It's always a complicated joy to read a novel by Yehoshua. His characters are complex, richly drawn, often annoying yet well-meaning, and the reader cares about them. His description of Israel is similar.
This particular novel, "The Tunnel," is a beautifully intertwined story about identity in many forms--forgetting, hiding, pretending, growing older, and also the identities of Israeli Jews and Palestinians.
The book begins as Zvi Luria, a retired engineer with the Israeli Roads Authority, learns that he is in the early stages of dementia. His neurologist advises Zvi and his wife, Dina, the head of a pediatric clinic, that the best way to slow down the disease is that Zvi "must not run away from life, but on the contrary seek it out."
Dina comes up with an idea: Zvi will become the unpaid, part-time, assistant to a young engineer at the Roads Authority, Asael Maimoni, in planning a secret army road through the northern Negev Desert.

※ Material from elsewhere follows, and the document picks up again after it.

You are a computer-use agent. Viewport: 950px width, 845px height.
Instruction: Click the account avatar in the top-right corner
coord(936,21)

There's just one problem: Asael doesn't want to select the most efficient route, because that would require razing a small hill. And he's helping to hide three Palestinian refugees who are living in ancient ruins on the top of the hill.
"The Tunnel" embraces a couple dozen fully drawn characters, main and supporting, quirky yet believable, and Yehoshua skillfully semi-unravels their complicated relationships. (You wouldn't want the relationships to be fully unraveled.) For instance, it's clear that Zvi and Dina deeply love each other, even while he admits to some lingering attraction to two other women. Zvi and Asael have a different sort of love-frustration relationship, somewhat father-son, somewhat colleagues, taking turns relying on each other.

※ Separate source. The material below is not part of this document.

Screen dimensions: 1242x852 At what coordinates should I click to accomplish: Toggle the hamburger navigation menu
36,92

Another of Yehoshua's great talents is the way he interweaves brief but sharp insights about Israel into passing sentences. A Jewish volunteer group drives Palestinian patients every day from border checkpoints to hospitals in Israeli. The Palestinians dress up in party dresses for the girls, suits and ties for the men, in hopes that they'll be treated better that way.

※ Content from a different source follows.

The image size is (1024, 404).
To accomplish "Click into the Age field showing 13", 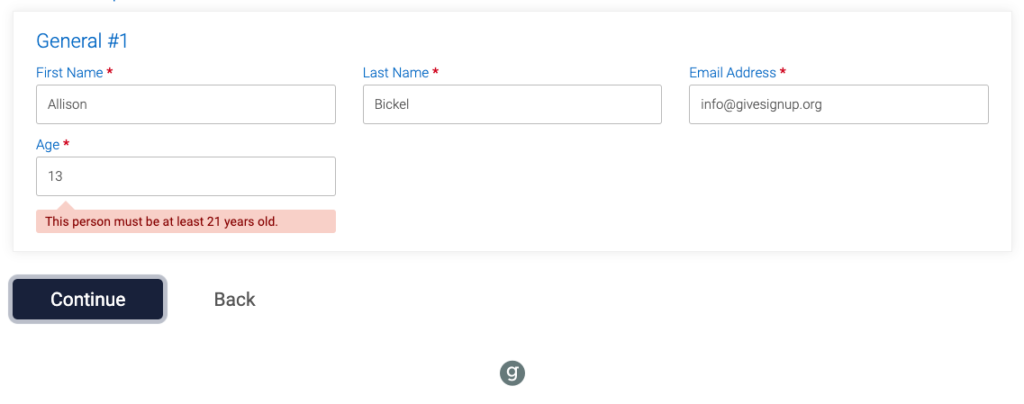I will (186, 176).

An ailing Palestinian man takes Zvi to the roof of the hospital where Dina works, to point out that, yes, it's possible to see the Jordan River and the man's village from this Tel Aviv rooftop. The two sets of people, Jews and Palestinians, are that close. Geographically.
My main complaints may be more in the unfair vein of "but I would have written it differently..." After the blunt opening, the book takes its time finally getting to the supposed plot tension, the road-building dilemma. Meanwhile, Zvi is almost too casual about his diagnosis and future. He makes small mistakes, but there are no serious consequences, even when he gives what I thought was an inappropriate speech at a colleague's retirement dinner. He seems more worried that people will look down on him, rather than terrified at what he will lose.
Yehoshua has a unique, almost Homeric writing style, constantly switching from proper names to Homeric "tags" -- "the retired engineer" "the pensioner" "the unpaid assistant." I suppose some readers may hate and others enjoy. I simply accept it. It's charming, in a way. And certainly part of the unique, amazing, deeply drawn world of a novel by A.B. Yehoshua.